Consumer inclination towards probiotic foods has been stimulated due to well-documented evidence of health benefits of probiotic-containing products and consumer demand for natural products. It is assumed that the viability and metabolic activities of probiotics are essential for extending health benefits and for successful marketing of probiotics as a functional food. The purpose of this paper is to demonstrate that even dead or inactivated probiotic cells could extend health benefits, indicating that probiotic viability is not always necessary for exhibiting health benefits.

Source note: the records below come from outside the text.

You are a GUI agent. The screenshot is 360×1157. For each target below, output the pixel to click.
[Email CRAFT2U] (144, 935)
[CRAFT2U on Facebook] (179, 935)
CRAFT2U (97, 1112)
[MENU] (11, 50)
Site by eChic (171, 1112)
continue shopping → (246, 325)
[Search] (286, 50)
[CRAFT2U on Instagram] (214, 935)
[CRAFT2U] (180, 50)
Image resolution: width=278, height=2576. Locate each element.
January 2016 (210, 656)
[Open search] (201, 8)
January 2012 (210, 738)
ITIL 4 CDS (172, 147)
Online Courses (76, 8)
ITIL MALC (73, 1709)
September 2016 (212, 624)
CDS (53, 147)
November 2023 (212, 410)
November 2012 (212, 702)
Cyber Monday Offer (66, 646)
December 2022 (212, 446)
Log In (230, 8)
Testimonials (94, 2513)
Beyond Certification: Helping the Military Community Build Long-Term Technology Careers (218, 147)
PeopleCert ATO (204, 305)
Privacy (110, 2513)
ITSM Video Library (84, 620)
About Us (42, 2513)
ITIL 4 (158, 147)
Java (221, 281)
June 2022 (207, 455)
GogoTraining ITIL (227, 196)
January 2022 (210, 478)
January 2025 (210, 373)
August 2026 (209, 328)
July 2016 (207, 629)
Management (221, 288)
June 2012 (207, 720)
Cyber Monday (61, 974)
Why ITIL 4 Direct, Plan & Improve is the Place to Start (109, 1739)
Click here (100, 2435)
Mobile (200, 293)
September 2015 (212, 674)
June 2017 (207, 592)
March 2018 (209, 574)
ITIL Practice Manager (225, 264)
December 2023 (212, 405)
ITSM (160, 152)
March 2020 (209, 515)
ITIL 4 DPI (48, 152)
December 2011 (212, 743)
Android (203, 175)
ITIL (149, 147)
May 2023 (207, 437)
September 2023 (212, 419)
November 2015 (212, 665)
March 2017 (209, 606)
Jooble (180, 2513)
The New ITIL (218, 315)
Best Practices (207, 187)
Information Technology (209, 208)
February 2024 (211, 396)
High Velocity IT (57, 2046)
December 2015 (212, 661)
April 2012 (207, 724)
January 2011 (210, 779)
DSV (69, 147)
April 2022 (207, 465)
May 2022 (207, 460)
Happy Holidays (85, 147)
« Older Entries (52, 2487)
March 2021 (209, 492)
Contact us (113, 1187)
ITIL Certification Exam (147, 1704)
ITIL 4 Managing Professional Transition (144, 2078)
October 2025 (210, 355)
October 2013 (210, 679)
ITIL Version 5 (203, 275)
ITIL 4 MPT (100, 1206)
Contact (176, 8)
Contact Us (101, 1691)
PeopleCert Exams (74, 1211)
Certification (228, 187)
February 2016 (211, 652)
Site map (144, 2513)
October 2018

Attempt has been made to review the literature on the status of probiotic foods available in the world market, their impact on the gut flora and the various factors affecting their viability. Both review and research papers related to efficacy of inactivated, killed or dead probiotic cells towards health benefits have been considered. Keywords used for data search included efficacy of viable or killed, inactivated probiotic cells.
The reviewed literature indicated that inactivated, killed or dead probiotic cells also possess functional properties but live cells are more efficacious. All live probiotic cultures are not equally efficacious, and accordingly, dead or inactivated cells did not demonstrate functional properties to extend health benefits to all diseases.
Capability of non-viable microorganisms to confer health benefits may attract food manufacturers owing to certain advantages over live probiotics such as longer shelf-life, handling and transportation and reduced requirements for refrigerated storage and inclusion of non-bacterial, biologically active metabolites present in fermented milks’ fraction as dried powders to food matrixes may result in the development of new functional foods.